■ **Exercise description**
Every line in the listing below that holds the word "agent" should be returned.

■ **Records shown**
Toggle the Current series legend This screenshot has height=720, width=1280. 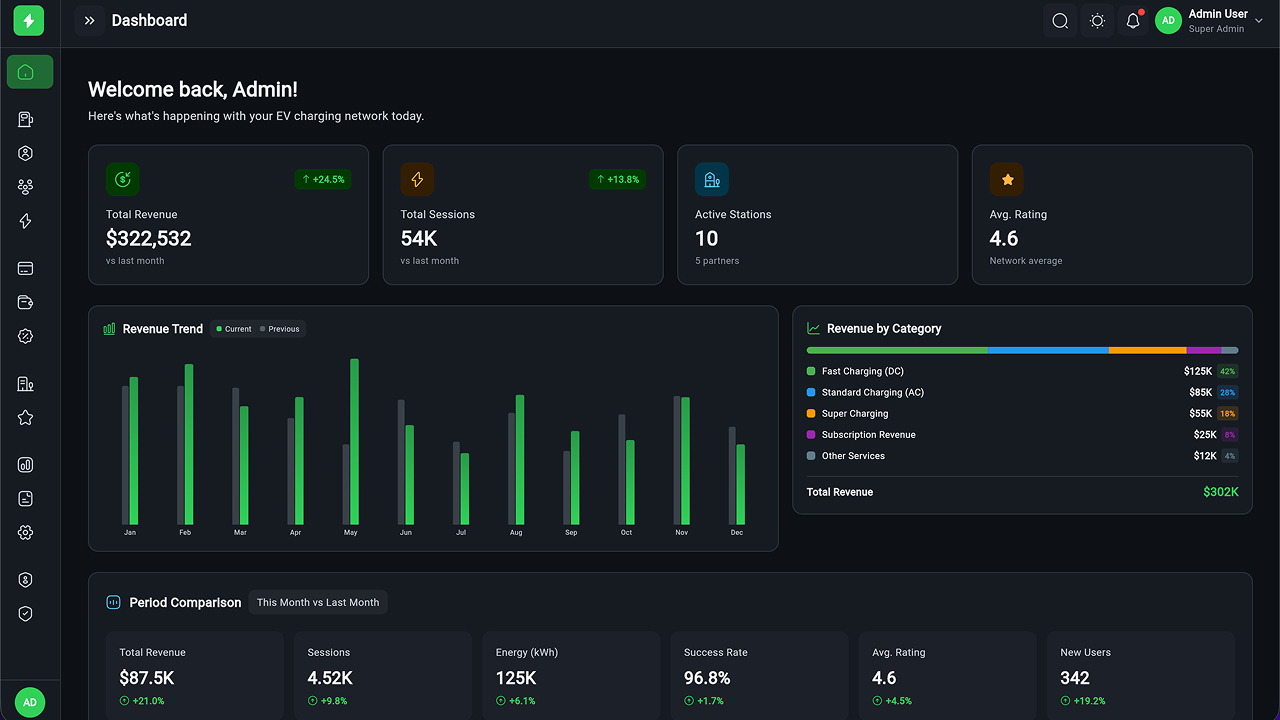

* * *

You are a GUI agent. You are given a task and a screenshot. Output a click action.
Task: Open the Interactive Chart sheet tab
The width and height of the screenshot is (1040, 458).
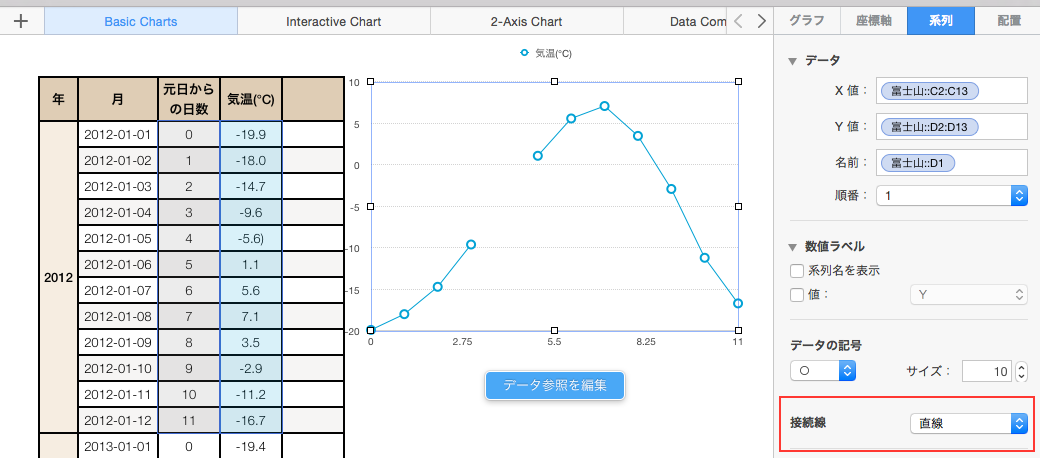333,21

==

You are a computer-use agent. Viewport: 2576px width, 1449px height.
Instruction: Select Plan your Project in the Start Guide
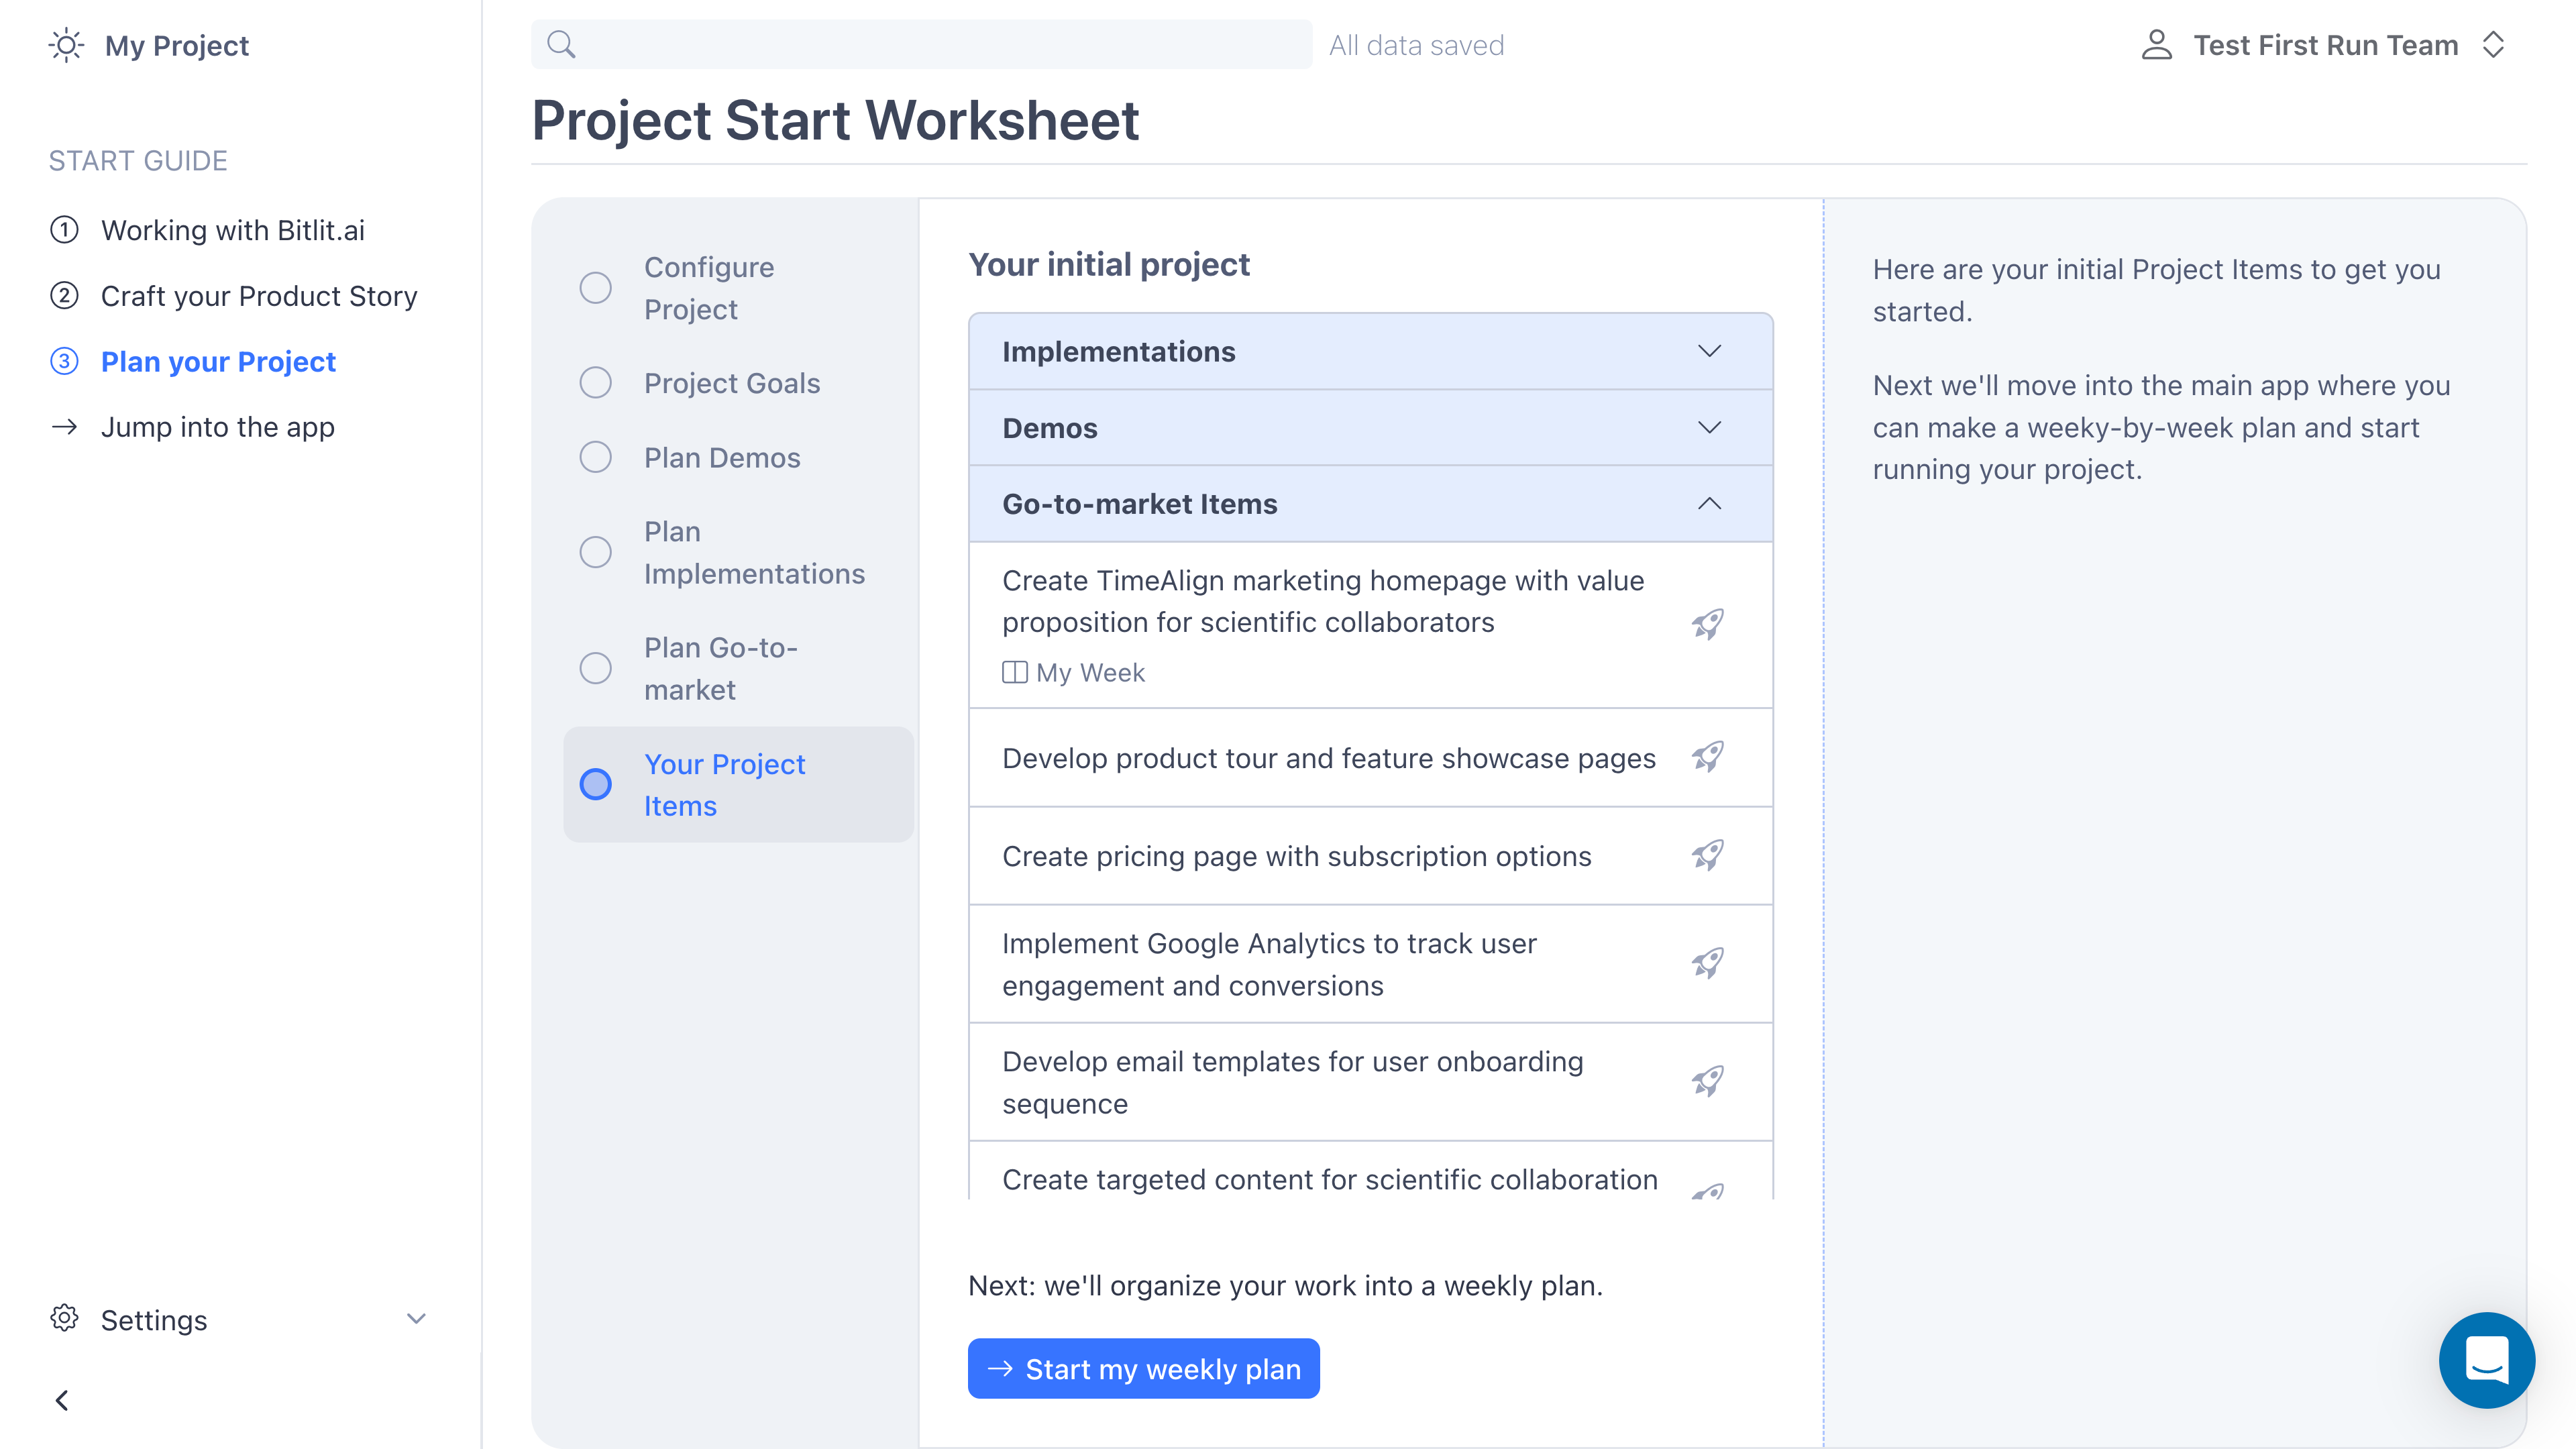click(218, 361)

■ **Result of this task**
You are a GUI agent. You are given a task and a screenshot. Output a click action.
You are a computer-use agent. Viewport: 2576px width, 1449px height.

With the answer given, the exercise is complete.